Pukul setengah dua pagi, aku mendengar nafas Ayi semakin cepat dalam waktu yang lama. Aku dengarkan dengan seksama. Durasinya lumayan panjang. Aku pun memutuskan untuk melihat kondisinya. Aku berfikir durasi kontraksinya sudah cukup masuk ke proses persalinan.
Ternyata benar. Belum juga aku keluar kamar sudah terdengar seorang bidan berlari-lari memanggil bidan yang bertugas memimpin proses persalinan karena ketuban Ayi sudah pecah. Aku baru mau keluar sampai pintu kamar, Doula tampak keluar dari ruang bersalin hendak membangunkanku. Dia langsung memberitahuku kalau proses persalinan akan segera dilakukan. Aku pun bergegas ke ruang bersalin.
Aku berusaha menguasai diri. Disamping saat itu aku sedang refluks parah dengan beragam sensasi, aku sebetulnya tidak kuat melihat darah.
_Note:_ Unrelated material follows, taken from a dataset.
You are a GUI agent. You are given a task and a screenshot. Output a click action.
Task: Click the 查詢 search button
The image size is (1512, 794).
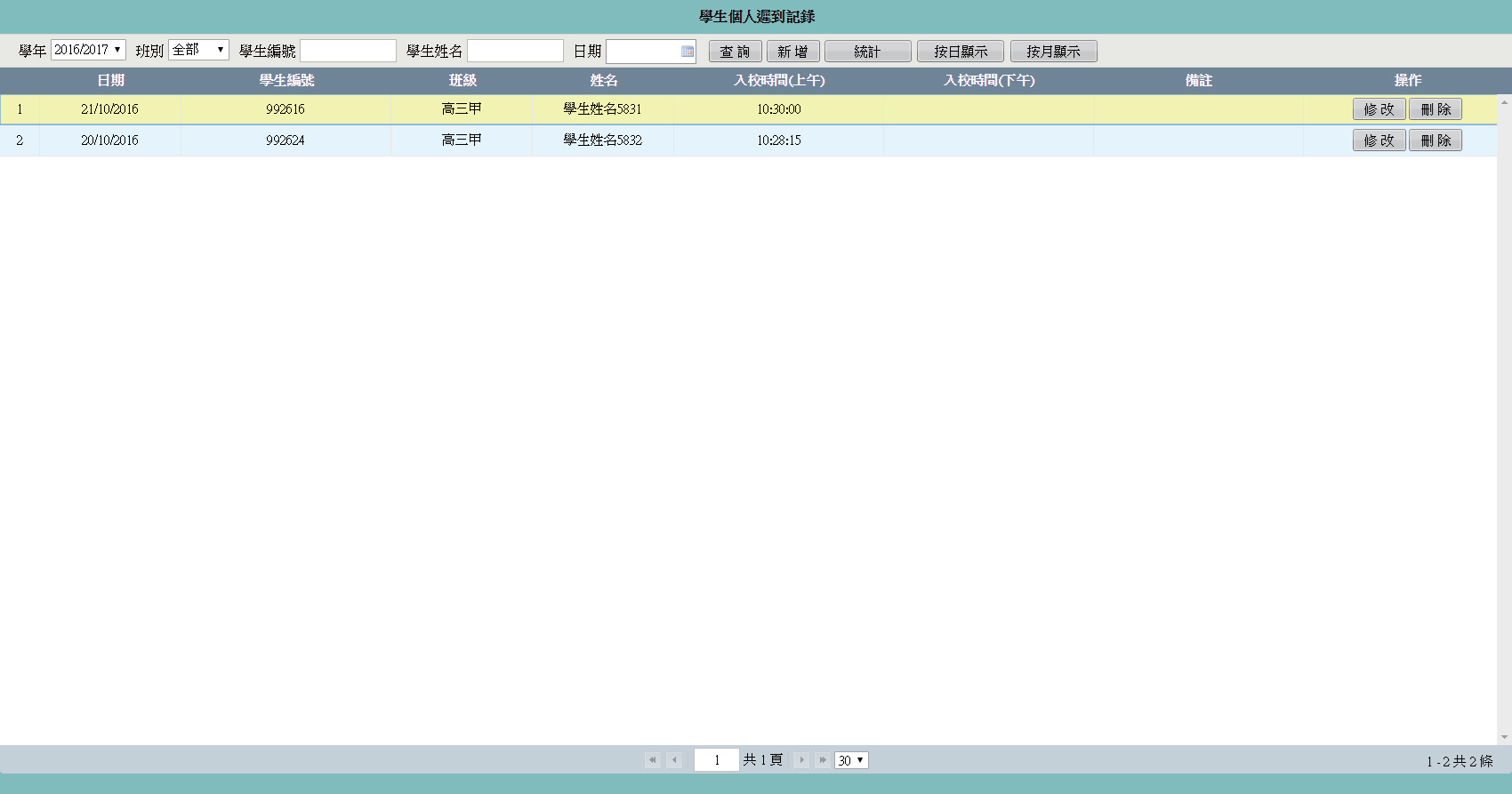point(735,52)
Jangankan melihat istri melahirkan, menjenguk teman habis kecelakaan saja membuatku hampir pingsan. Tapi mau bagaimana lagi? Aku satu-satunya keluarga Ayi yang ada di sana. Aku harus kuat. Aku alihkan perhatian untuk membelai Ayi dan memgambilkan minum untuknya agar tidak mual karena melihat atau mencium bau darah.
Setelah lima kali kontraksi kalau tidak salah, akhirnya lahirlah Hada. Di saat itulah, Ayi menjerit hampir tidak sadarkan diri. Namun, dia segera dapat menguasai dirinya lagi. Aku hampir menagis haru dan lega saat itu. Tak berapa lama kemudian, Hada ditaruh di atas dada Ayi. Dia menangis seperti umumnya bayi baru lahir.
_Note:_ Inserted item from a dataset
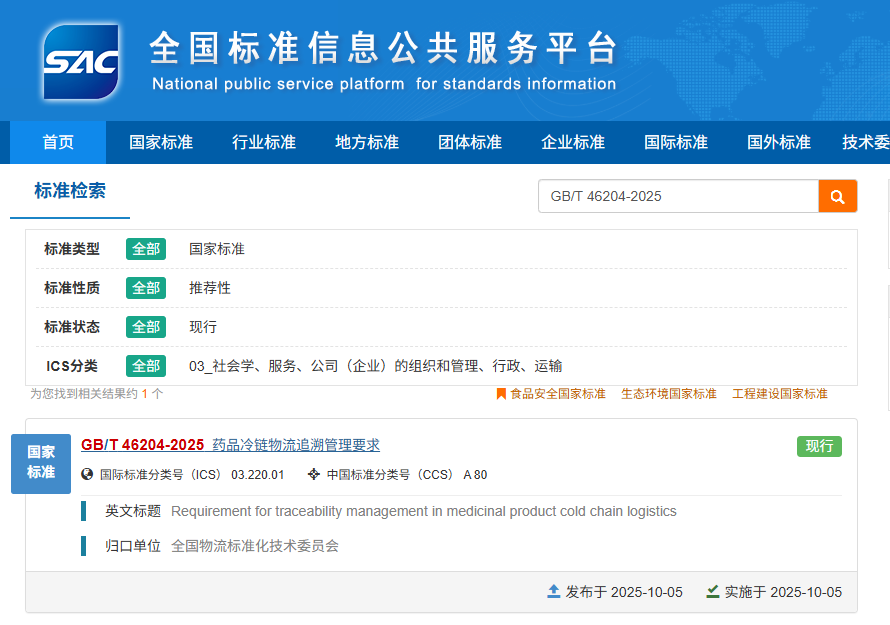Click inside the standard search input field
The width and height of the screenshot is (890, 625).
click(x=680, y=196)
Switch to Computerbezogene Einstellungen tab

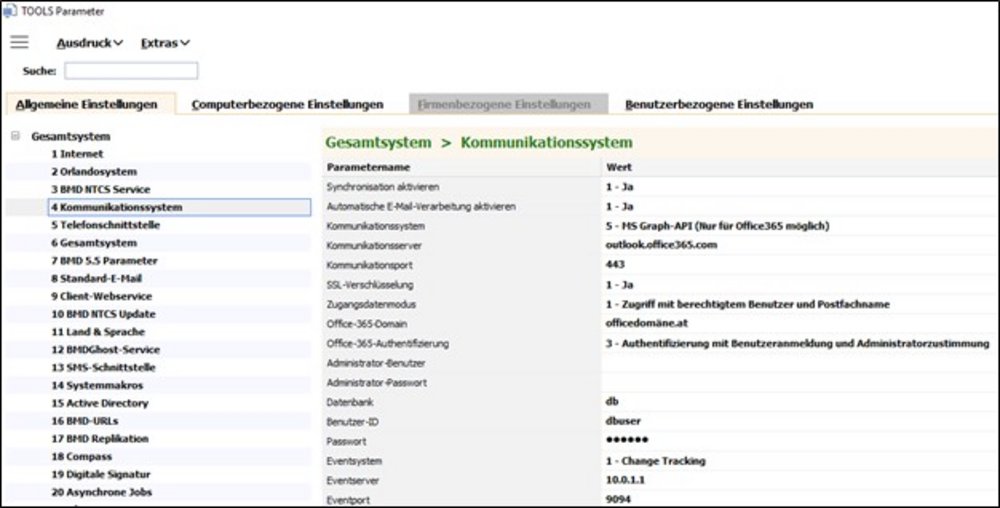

Setelah proses persalinan selesai, kami kembali ke kamar. Hada diletakkan di dalam sebuah box. Aku pandangi lekat-lekat wajahnya. Entah kenapa saat itu rasanya aku pengen segera menggendongnya. Padahal! Waktu lahirnya si K, aku baru berani menggendong setelah dia bisa mengangkat kepala sendiri.
“Para bidan itu saja berani menggendong masak aku tidak?” Rasa gengsi itu mendorongku untuk memberanikan diri menggendong Hada. Aku berlasan sudah waktunya disusui. Aku kemudian mengangkatnya dari box, aku gendong sebentar, baru kuberikan pada Ayi untuk disusui.
Selamat datang, anakku. Selamat datang, Muhammad Hada Nurusshofa (محمد هدى نور الصفى).